The bisection protocol begins with one party dividing the state into two halves of equal population. The other party then divides each of those pieces in half. Parties continue dividing the resulting pieces until the required number of districts is reached.
According to the article’s lead author Ian Ludden, the bisection protocol draws inspiration from the “I cut, you choose” method of fair cake cutting.
“If you and I wanted to split a piece of cake fairly,” he said, “you could cut it into two pieces, and then I could pick which piece I want. That protocol gives us a fair way of sharing a cake where neither of us wishes we had the other person’s piece. Our work adapts that idea to political redistricting.”
Ludden and co-authors Rahul Swamy, Douglas King, and Sheldon Jacobson found the bisection protocol can lead to fairer maps than when one party controls the whole redistricting process. They analyze bisection using techniques from game theory, a field of mathematics concerned with evaluating decision strategies, to prove the bisection protocol has a strategic equilibrium where no player can benefit from switching strategies.
The optimal high-level strategy for both parties is dividing each piece to group as many party voters together as possible. Such a “packing” strategy implicitly packs opposition voters into the other pieces and precludes “cracking,” a form of gerrymandering that dilutes voters across districts.

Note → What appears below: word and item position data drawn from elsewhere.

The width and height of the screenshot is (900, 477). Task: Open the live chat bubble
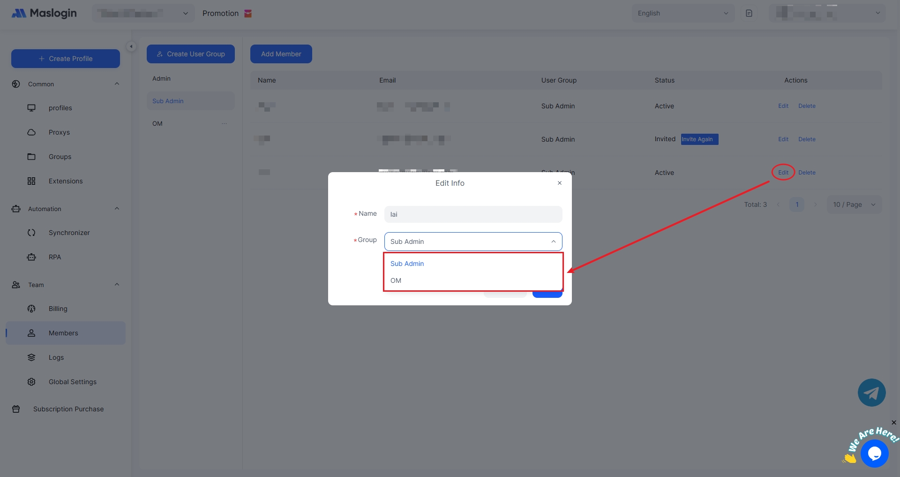point(874,454)

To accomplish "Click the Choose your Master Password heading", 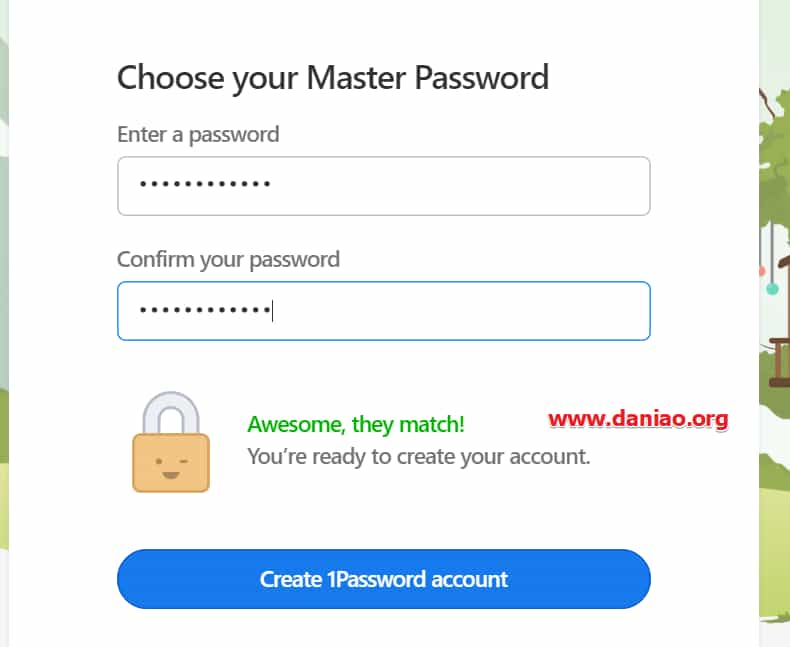I will click(333, 78).
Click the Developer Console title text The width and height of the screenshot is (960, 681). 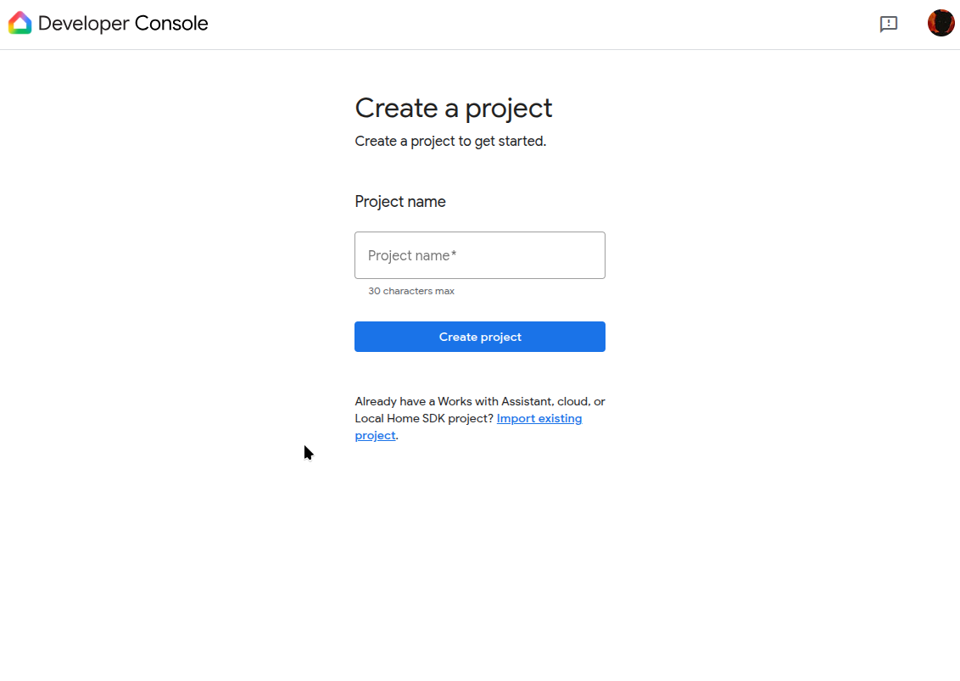[x=123, y=24]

While the researchers’ equilibrium proof is in the idealized setting of a state with a continuously divisible population that allows non-contiguous districts, the packing strategy yielded promising results when the bisection protocol was applied to states with four to eight districts. In a case study of Iowa, the bisection-produced district plan was comparable to or fairer than the actual map. Fairness was quantified with several common metrics like efficiency gap and partisan symmetry.
The bisection protocol has another advantage when compared to other proposals for fair-by-design redistricting procedures: it is more efficient to implement.
Encouraged by the bisection protocol’s efficiency and fairness, the researchers are exploring more complex strategies for real state geographies. They are also considering how to reduce the advantage given to the first party.
Jacobson, the director of the Institute for Computational Redistricting and a professor of computer science, noted that the bisection protocol is one of many methods drawing from political science, computer science, and game theory that institute researchers are developing. “Redistricting is viewed as a political problem,” he said, “but we believe the solution is going to be computational.”
He added that the institute approaches redistricting from a nonpartisan perspective, saying “All we’re trying to do is expose the nefariousness of gerrymandering and provide computational tools to facilitate transparent redistricting.”